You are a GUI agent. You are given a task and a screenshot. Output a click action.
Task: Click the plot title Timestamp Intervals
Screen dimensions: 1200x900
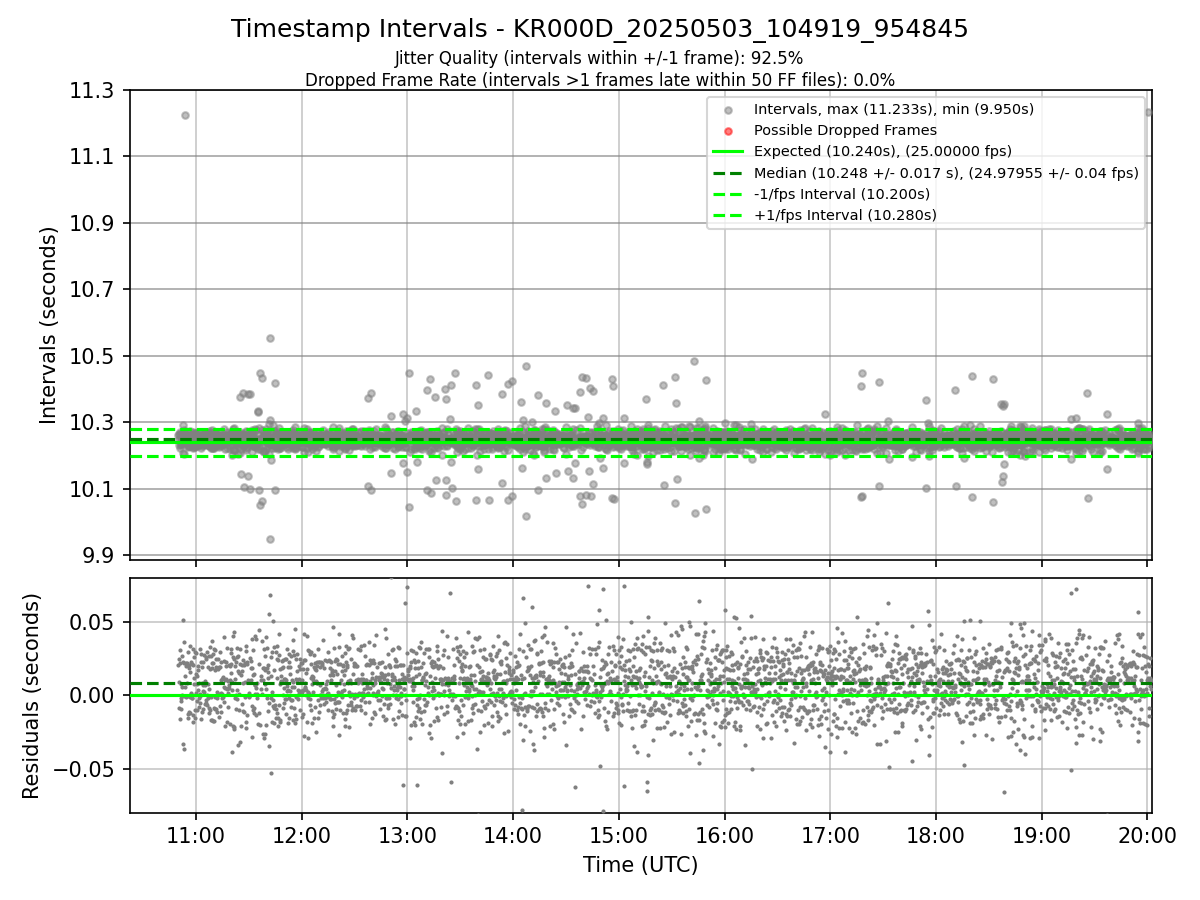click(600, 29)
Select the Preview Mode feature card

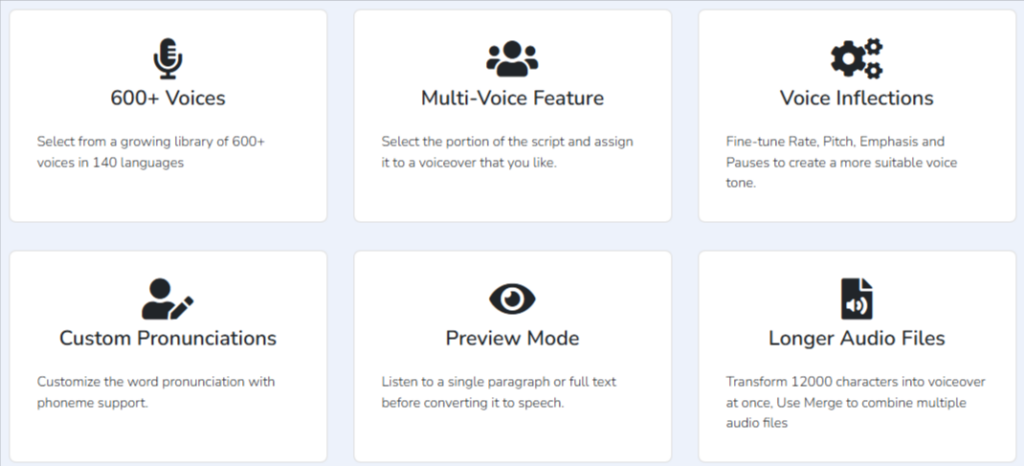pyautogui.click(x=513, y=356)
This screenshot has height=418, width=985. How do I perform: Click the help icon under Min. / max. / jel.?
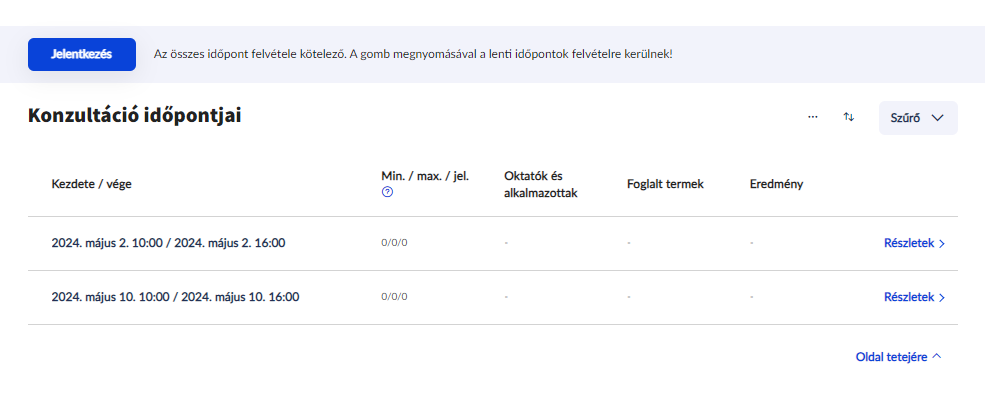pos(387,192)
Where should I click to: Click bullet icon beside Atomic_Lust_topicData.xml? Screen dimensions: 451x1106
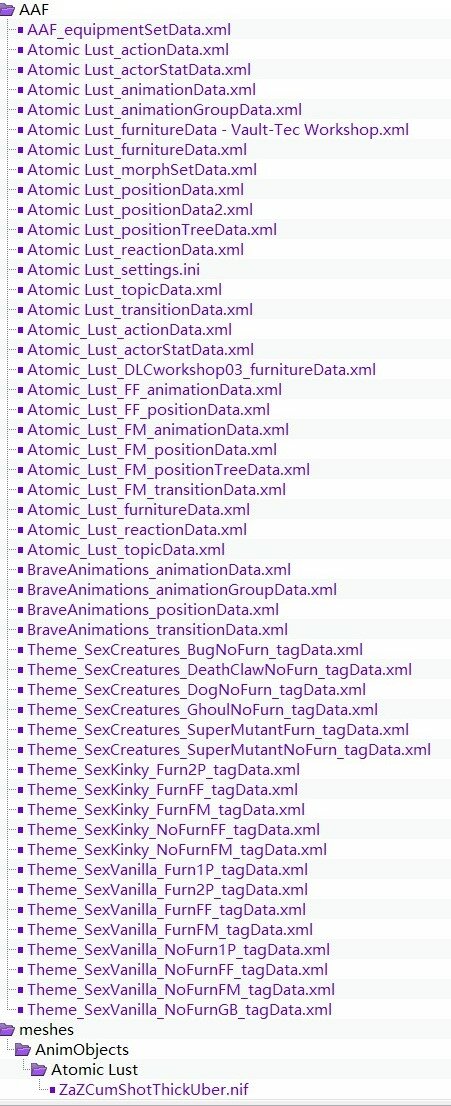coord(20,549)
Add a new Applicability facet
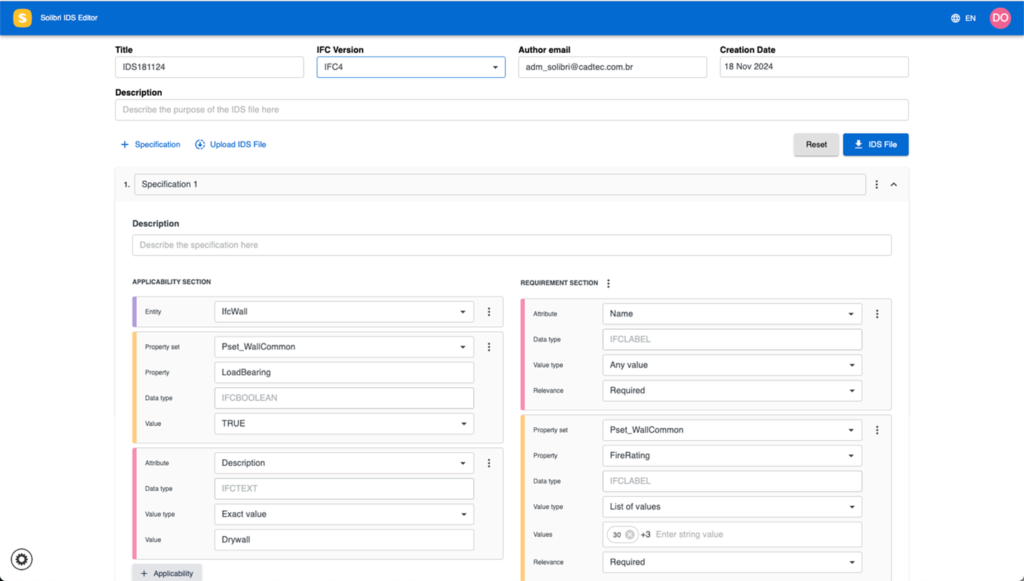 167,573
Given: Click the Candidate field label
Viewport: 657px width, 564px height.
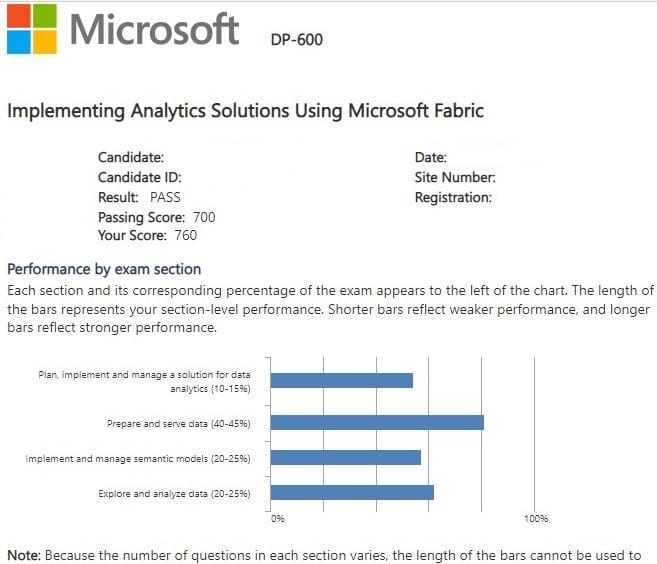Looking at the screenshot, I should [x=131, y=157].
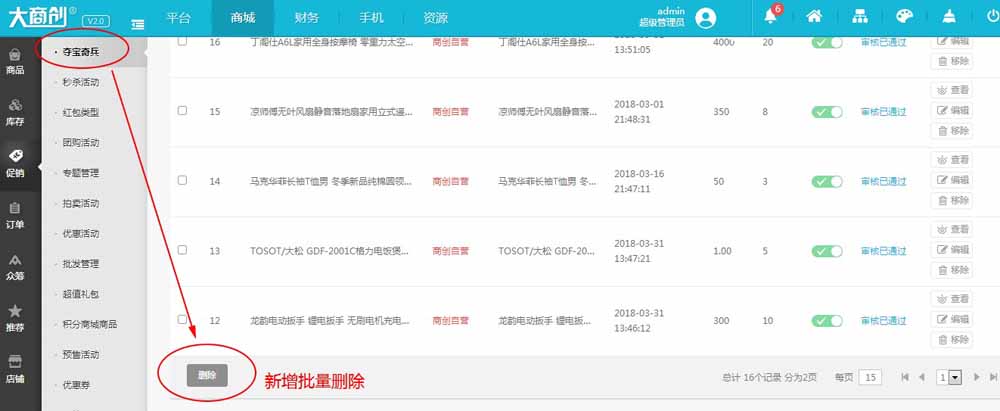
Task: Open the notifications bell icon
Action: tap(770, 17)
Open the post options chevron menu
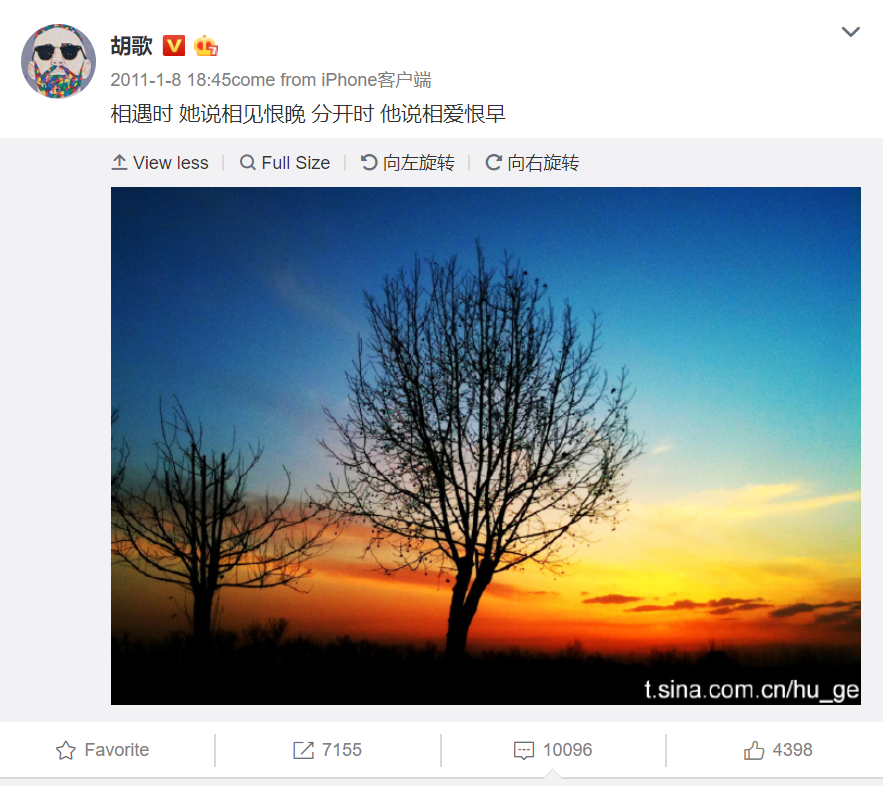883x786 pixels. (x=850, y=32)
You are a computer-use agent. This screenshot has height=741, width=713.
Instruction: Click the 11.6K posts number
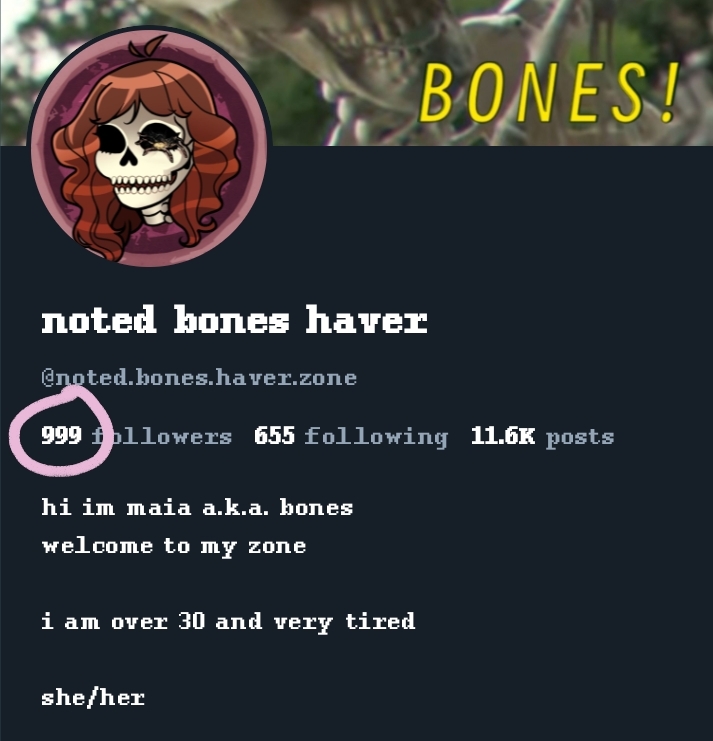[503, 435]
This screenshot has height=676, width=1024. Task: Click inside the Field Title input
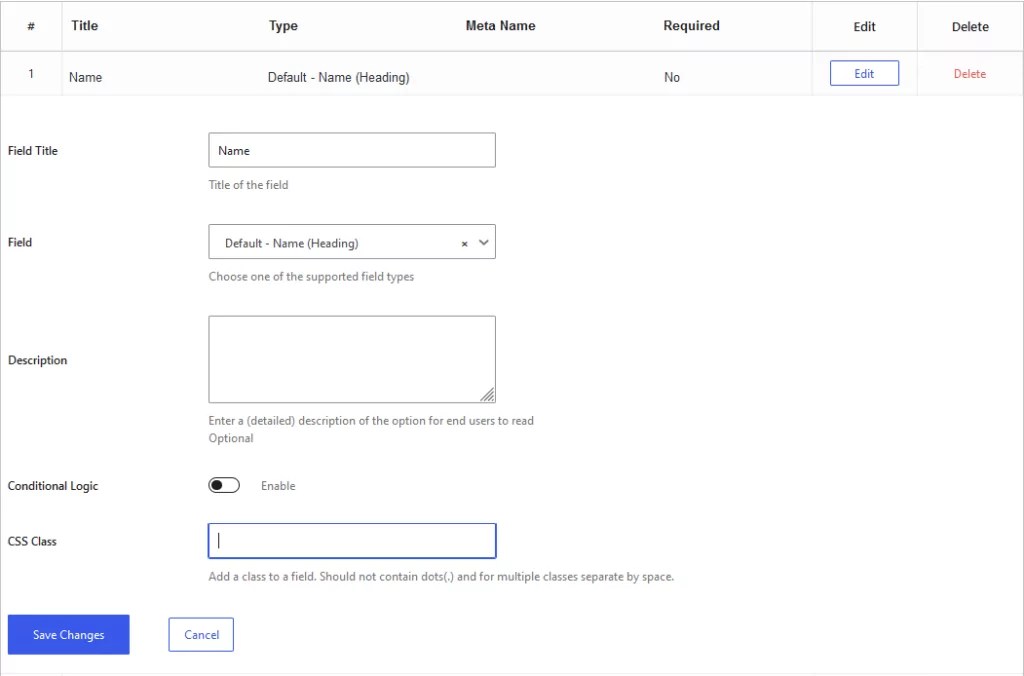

**EXERCISE PROMPT**
Write out the whole listing exactly, and drop the pictures.

**EXERCISE RESULT**
You are a GUI agent. You are given a task and a screenshot. Output a click action.
Task: Click the plot title Timestamp Intervals
Screen dimensions: 1200x900
click(600, 29)
Select the Preview Mode feature card

pyautogui.click(x=513, y=356)
This screenshot has height=418, width=985. How do I perform: Click the help icon under Min. / max. / jel.?
pos(387,192)
Where should I click to: Click bullet icon beside Atomic_Lust_topicData.xml? Screen dimensions: 451x1106
coord(20,549)
Add a new Applicability facet
 167,573
Given: Click the Candidate field label
Viewport: 657px width, 564px height.
Looking at the screenshot, I should [x=131, y=157].
Task: Open the notifications bell icon
Action: tap(770, 17)
Open the post options chevron menu
883x786 pixels. (x=850, y=32)
You are a computer-use agent. This screenshot has height=741, width=713.
Instruction: Click the 11.6K posts number
[503, 435]
This screenshot has height=676, width=1024. Task: Click inside the Field Title input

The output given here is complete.